**Task brief:** A complete answer lists every line of the entries below where the string "computer" appears.

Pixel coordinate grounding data
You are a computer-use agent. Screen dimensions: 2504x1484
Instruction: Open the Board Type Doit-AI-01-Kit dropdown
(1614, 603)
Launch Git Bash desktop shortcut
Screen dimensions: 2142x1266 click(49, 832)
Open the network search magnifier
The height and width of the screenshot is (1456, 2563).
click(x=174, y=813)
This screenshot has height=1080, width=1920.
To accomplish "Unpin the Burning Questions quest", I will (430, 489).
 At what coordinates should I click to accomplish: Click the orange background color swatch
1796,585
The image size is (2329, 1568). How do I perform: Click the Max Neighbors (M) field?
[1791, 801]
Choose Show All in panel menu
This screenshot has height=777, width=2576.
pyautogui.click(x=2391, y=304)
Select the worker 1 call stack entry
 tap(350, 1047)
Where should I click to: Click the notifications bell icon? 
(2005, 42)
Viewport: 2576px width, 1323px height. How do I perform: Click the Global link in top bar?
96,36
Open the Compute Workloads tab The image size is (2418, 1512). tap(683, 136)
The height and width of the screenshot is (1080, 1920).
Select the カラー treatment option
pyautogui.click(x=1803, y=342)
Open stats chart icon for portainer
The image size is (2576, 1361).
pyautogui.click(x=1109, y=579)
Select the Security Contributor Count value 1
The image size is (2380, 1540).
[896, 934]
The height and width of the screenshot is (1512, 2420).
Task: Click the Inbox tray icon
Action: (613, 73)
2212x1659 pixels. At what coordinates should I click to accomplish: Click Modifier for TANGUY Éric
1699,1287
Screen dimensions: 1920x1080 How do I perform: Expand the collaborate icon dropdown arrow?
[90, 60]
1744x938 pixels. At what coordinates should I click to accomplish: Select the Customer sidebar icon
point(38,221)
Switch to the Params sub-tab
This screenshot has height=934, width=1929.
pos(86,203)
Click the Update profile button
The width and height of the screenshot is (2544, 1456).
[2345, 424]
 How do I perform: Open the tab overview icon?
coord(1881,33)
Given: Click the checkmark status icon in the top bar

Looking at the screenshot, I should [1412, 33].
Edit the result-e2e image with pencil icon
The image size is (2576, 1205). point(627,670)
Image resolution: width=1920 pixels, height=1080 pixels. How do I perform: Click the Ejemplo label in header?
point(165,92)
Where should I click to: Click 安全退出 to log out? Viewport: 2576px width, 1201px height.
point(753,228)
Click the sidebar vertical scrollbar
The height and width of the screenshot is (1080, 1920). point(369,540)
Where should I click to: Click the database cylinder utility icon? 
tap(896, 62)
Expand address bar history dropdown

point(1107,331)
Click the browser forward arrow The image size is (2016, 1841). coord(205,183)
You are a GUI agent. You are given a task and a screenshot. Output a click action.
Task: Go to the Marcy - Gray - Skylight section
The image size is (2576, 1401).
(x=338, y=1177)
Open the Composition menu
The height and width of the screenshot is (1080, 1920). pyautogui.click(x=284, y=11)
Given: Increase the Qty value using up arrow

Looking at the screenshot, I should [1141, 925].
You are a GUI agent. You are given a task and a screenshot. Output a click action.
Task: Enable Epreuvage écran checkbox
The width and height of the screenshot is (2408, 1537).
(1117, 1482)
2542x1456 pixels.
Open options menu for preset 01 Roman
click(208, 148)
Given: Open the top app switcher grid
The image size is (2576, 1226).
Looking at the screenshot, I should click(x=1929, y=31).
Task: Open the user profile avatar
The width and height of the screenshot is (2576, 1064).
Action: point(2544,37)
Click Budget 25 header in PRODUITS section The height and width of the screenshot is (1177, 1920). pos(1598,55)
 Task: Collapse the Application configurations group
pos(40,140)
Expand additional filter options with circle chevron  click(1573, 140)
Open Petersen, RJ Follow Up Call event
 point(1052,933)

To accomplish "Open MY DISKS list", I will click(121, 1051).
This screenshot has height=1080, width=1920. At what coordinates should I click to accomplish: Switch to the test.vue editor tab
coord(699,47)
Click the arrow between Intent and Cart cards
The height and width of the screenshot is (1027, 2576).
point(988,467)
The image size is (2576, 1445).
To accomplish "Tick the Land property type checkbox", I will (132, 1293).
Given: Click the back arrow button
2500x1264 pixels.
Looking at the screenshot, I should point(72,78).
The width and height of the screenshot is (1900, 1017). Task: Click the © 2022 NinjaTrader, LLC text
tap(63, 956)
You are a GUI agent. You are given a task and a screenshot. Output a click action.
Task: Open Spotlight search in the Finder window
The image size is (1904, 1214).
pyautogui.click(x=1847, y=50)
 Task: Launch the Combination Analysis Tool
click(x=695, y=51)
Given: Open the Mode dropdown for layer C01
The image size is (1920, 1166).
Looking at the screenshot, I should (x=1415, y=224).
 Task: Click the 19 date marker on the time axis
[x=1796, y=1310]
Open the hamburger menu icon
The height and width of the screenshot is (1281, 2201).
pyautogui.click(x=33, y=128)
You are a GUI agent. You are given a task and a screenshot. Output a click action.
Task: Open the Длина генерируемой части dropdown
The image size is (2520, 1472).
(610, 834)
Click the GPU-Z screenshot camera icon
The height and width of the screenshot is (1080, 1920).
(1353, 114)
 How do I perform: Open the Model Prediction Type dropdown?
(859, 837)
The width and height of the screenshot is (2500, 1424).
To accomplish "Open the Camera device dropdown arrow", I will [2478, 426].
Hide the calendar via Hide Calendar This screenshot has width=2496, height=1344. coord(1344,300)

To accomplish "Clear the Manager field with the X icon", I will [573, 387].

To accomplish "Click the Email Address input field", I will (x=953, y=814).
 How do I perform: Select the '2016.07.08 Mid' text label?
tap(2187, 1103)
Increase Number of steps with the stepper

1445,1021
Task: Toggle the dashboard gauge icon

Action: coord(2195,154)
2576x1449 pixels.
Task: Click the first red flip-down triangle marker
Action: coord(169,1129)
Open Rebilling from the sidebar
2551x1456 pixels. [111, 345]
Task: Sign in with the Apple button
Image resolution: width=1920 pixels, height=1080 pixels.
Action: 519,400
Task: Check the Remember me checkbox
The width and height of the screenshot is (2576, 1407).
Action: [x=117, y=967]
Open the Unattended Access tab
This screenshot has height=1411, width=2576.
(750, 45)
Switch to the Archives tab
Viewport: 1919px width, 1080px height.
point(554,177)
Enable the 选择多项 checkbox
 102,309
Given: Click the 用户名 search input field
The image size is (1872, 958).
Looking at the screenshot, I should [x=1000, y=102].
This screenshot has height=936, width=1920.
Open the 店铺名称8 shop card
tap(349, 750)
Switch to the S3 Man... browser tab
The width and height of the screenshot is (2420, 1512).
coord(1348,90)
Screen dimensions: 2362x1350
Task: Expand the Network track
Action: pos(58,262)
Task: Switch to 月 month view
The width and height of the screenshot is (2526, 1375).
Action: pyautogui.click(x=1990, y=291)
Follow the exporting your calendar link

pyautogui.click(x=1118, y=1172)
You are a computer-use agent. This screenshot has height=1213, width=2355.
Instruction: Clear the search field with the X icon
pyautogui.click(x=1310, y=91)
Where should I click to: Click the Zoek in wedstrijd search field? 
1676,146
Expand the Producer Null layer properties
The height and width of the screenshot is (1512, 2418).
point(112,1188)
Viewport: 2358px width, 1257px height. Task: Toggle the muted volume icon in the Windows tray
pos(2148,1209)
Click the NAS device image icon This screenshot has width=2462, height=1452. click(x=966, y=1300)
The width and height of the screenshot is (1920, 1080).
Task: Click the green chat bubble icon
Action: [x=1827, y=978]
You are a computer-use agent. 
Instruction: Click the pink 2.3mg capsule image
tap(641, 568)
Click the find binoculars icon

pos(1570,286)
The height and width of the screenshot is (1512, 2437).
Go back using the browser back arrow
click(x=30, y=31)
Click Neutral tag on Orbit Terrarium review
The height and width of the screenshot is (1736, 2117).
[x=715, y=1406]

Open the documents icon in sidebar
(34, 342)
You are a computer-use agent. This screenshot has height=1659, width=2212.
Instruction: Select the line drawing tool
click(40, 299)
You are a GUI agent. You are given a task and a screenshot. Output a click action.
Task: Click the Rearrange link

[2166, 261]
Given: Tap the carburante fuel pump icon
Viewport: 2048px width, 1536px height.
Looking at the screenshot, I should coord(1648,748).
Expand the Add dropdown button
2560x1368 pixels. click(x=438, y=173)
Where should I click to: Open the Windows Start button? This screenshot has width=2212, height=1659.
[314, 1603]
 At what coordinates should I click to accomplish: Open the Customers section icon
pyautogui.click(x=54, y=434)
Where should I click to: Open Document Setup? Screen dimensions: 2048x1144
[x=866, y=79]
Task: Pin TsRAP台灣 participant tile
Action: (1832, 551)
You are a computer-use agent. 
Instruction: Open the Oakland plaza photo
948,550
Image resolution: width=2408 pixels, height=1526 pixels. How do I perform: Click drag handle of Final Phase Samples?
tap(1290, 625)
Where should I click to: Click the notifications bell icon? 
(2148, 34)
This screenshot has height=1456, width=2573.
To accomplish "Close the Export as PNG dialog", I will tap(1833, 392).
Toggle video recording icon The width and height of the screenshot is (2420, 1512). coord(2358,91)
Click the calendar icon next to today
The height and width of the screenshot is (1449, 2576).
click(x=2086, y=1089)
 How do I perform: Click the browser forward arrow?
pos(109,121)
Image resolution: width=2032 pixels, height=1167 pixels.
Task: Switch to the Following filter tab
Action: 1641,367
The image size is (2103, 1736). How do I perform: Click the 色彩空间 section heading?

**Answer to the exercise:**
You are a computer-use agent. Screen dimensions: 2504x1484
You are a computer-use agent. This screenshot has height=1213, width=2355.
You are a computer-use agent. 
You are a computer-use agent. This screenshot has height=1659, width=2212.
You are a computer-use agent. 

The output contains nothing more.